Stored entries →
══════
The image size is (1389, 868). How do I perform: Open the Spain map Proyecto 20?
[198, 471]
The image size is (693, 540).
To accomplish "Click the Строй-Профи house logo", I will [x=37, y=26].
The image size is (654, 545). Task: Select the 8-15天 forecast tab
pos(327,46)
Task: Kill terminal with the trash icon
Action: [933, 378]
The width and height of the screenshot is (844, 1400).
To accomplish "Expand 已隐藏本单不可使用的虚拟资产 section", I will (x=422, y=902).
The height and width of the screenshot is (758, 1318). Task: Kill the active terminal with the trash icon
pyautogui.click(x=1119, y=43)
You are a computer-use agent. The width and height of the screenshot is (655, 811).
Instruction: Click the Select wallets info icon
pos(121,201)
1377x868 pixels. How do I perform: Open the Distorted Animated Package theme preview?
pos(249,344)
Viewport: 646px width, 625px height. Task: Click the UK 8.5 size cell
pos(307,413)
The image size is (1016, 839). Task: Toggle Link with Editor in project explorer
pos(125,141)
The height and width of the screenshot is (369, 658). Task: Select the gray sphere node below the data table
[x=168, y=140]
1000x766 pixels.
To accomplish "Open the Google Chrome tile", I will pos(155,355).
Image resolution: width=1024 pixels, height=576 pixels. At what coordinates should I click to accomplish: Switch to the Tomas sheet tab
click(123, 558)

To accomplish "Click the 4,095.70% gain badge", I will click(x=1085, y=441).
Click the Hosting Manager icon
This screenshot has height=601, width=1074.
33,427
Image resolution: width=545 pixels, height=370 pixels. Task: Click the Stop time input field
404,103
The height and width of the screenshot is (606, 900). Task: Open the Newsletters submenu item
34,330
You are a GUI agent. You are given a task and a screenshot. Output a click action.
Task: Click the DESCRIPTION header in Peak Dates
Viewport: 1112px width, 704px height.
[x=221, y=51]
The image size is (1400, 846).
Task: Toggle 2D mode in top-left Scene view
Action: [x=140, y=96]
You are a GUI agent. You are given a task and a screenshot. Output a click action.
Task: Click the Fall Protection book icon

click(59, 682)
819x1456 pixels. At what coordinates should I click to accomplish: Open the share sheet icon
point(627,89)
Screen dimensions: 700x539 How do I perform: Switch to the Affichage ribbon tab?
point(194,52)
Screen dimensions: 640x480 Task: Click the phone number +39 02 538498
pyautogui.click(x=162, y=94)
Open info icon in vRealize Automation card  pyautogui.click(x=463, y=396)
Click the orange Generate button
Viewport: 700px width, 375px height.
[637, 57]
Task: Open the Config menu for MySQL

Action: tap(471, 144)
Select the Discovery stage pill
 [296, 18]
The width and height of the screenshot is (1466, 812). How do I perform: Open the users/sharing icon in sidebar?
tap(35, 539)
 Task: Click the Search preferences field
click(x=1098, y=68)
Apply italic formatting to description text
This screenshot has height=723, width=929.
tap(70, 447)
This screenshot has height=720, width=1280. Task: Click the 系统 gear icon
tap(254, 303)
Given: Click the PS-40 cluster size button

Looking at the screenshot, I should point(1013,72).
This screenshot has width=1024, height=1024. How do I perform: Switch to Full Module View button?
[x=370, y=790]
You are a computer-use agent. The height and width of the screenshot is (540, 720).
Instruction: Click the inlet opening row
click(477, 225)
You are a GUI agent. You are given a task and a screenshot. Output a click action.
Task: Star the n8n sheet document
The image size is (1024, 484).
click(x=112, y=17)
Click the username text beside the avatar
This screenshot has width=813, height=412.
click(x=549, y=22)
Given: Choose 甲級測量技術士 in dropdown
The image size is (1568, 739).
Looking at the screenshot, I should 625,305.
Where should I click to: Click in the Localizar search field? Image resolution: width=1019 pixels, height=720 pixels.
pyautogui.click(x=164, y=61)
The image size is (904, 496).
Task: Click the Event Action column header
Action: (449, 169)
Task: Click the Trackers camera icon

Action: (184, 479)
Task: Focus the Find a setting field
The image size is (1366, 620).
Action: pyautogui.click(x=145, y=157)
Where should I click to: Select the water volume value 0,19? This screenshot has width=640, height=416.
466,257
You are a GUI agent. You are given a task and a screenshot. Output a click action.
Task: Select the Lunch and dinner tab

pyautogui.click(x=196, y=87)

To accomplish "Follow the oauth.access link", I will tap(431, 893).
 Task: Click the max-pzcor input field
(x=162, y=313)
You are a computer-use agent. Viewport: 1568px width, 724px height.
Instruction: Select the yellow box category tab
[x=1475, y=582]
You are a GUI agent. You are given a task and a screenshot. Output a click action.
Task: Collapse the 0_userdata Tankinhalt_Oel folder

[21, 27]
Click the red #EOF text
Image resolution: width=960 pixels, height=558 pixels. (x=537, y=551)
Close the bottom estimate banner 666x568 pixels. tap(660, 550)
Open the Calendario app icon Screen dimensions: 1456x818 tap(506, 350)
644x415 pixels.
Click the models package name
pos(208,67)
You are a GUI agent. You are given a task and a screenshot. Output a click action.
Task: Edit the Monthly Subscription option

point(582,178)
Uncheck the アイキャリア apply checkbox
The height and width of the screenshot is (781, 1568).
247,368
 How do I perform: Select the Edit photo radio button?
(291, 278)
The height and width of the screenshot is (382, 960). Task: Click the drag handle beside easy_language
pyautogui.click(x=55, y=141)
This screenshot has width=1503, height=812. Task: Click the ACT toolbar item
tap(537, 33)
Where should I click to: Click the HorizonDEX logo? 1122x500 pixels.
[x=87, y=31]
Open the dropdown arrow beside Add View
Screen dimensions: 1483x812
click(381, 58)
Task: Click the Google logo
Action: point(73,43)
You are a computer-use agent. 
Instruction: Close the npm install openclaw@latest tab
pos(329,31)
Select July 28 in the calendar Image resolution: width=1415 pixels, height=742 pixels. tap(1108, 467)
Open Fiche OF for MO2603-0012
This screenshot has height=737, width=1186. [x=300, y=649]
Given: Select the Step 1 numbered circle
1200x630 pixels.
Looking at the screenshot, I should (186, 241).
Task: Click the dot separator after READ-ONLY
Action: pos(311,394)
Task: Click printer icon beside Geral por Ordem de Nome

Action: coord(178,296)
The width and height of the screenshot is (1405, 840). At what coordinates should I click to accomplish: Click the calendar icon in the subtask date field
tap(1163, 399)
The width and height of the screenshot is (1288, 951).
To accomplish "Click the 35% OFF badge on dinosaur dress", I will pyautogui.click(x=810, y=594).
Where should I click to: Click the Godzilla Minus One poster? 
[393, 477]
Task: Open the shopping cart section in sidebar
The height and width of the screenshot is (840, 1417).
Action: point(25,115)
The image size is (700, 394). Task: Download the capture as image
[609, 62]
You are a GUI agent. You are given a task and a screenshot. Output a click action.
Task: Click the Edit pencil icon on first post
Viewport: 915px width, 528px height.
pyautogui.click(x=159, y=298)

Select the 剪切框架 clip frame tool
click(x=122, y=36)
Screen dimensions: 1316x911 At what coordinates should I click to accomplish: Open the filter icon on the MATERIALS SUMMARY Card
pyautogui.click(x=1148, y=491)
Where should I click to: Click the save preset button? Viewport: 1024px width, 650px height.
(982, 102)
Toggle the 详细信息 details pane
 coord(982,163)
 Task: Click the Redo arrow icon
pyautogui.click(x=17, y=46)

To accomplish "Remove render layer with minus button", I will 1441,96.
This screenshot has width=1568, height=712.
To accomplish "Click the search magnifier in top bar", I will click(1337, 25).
══════
What you should do →
Check each line above for the string "section" and return those that contain it.

Solution to this task →
To accomplish "Expand 已隐藏本单不可使用的虚拟资产 section", I will (x=422, y=902).
Task: Open the shopping cart section in sidebar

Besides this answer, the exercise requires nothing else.